### YOUR INSTRUCTIONS:
Rewrite the entries from the line with "Given: Tap the Saldo(Rp) balance label" to the line with "Looking at the", changing "Image resolution" to "Screen resolution" and leaving everything else the same.

━━━━━ WORKING DATA ━━━━━

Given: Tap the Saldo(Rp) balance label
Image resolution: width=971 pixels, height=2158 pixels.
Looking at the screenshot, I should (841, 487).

━━━━━
━━━━━ WORKING DATA ━━━━━

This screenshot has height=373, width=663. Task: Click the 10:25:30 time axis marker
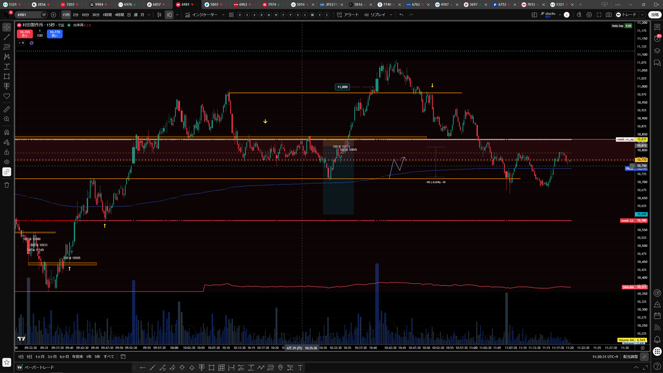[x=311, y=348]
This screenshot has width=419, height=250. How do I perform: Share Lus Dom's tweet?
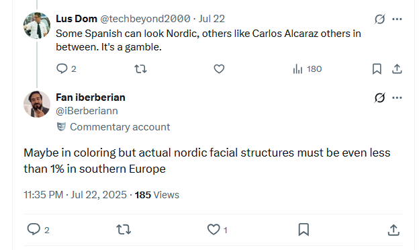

━━━━━

### ANSWER IN FULL:
Given: Tap the Saldo(Rp) balance label
Screen resolution: width=971 pixels, height=2158 pixels.
Looking at the screenshot, I should (841, 487).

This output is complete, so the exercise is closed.